After graduating from the University of Connecticut, Kahn worked in the machine shop of the Exploratorium in San Francisco tinkering with different materials and ideas. One piece that made it to the Exploratorium floor involved an angled metal disc covered in crushed garnet and glass beads, which could be spun by hand. The combination of gravity and the movement of the disc caused the mixture to shift and reorganize in fluid-like patterns that Kahn didn’t have control over.
“I was intrigued with the fact that I didn’t really sculpt it. The dynamics of the system actually did the sculpting for me. The resulting patterns were much more interesting than anything I would have come up with on my own,” Kahn said.
Kahn’s work at the Exploratorium attracted the attention of physicist Sid Nagel who was studying what he called the granular state of matter, and from which Kahn took the title for his lecture. Nagel was attempting to explain the behavior of collections of small particles, like sand, that wasn’t explained by the traditional four states of matter: solid, liquid, gas and plasma. Granular matter is solid, but acts like a liquid in how it forms patterns.
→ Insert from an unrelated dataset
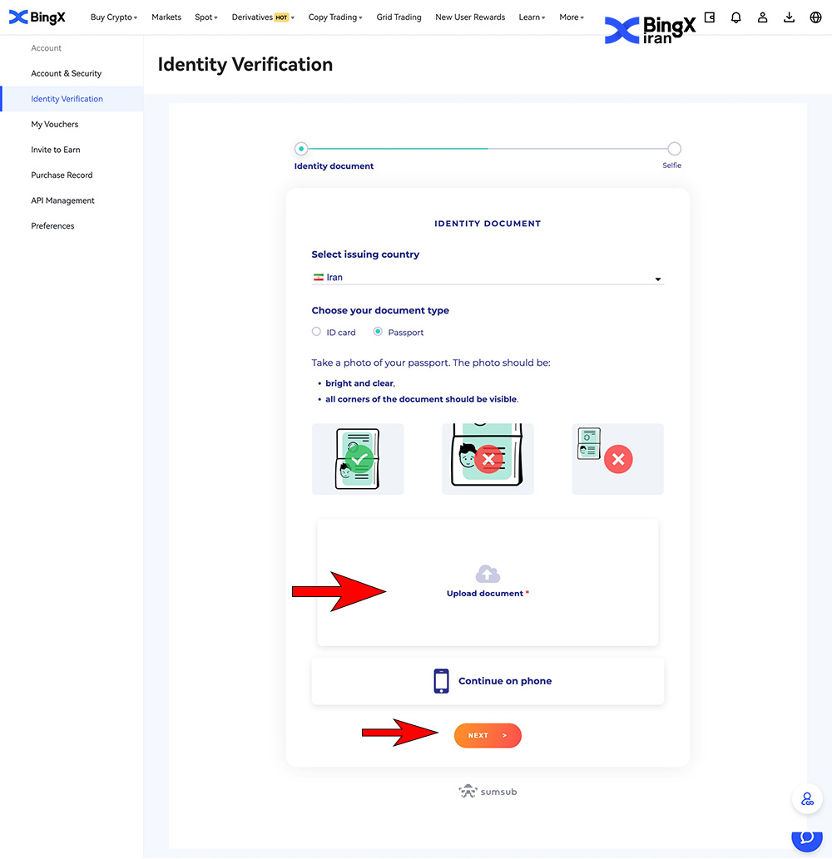Go to API Management in sidebar
832x859 pixels.
click(x=63, y=200)
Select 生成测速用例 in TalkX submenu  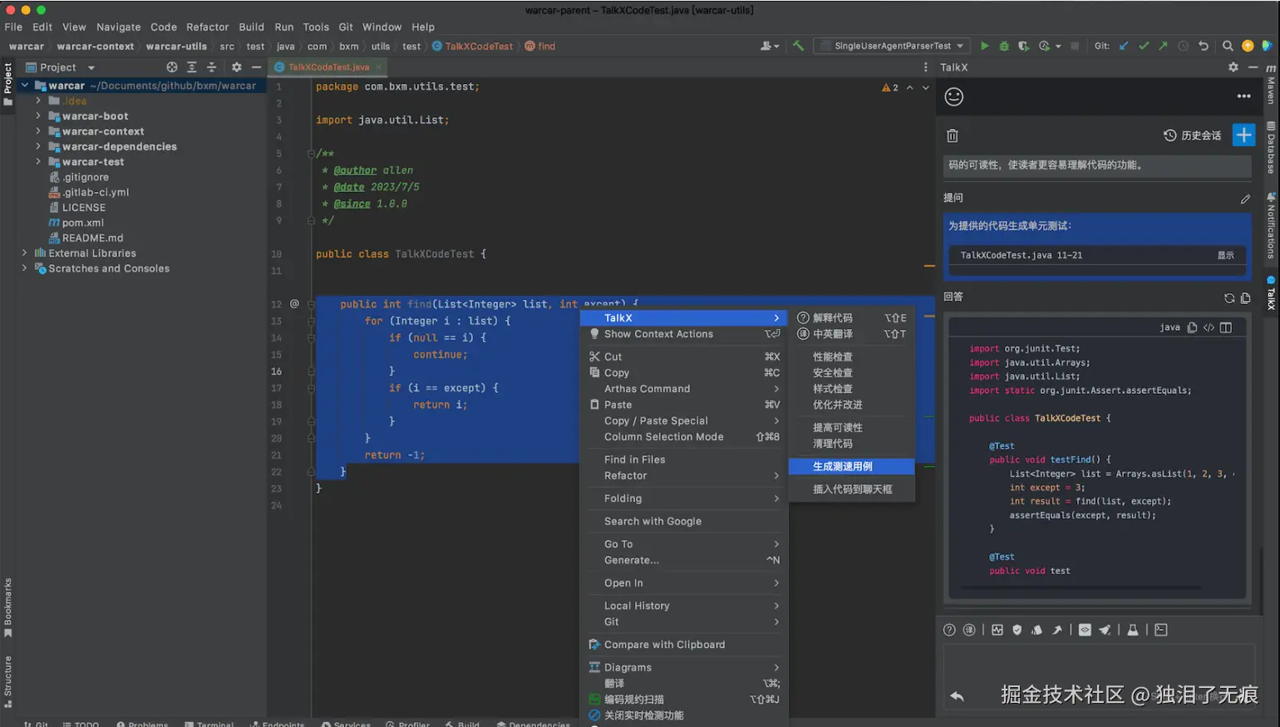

Many of Kahn’s works showed Nagel’s principles in action, and the two struck up a friendship.
A reoccurring theme of Kahn’s work, which he discussed in the lecture, is making invisible parts of nature visible. For the Duales Systems Pavillion in Germany, Kahn used large wind turbines to create a vortex of water vapor seven stories high inside the building. From a spiral staircase hugging the walls of the pavilion, the surging water vapor shows the turbulence and changing air currents that rise through the building. The project cost $10 million and the pavilion only stood for six months.
In Charlotte, N.C., Kahn covered one side of a parking garage with three acres of aluminum panels similar to the AT&T building. The installation is big enough to see gusts of wind pass by as light reflects off of the moving panels.
One of the stories that Kahn told during the lecture took place during the installation process of the piece on the AT&T building. A man ran over to the hard-hat wearing Kahn and his helper as they looked up to the building from a nearby street corner and asked if they were repair men for the giant screen on the side of the building, convinced that it was a high tech piece of advertising equipment, and tried to convince them to leave it broken because it looked better.
“Digital imagery and high tech billboards are such a common thing, but this thing is kind of the opposite: it’s just a bunch of hinges. It’s something someone could have made 100 years ago. People think of it as a digital thing, but digital things are on and off and this thing is not on/off. There are a million settings. That’s part of the complexity,” Kahn said.
Kahn’s piece the “Encircled Void” is on currently on display on the third floor of Bertolini Student Center.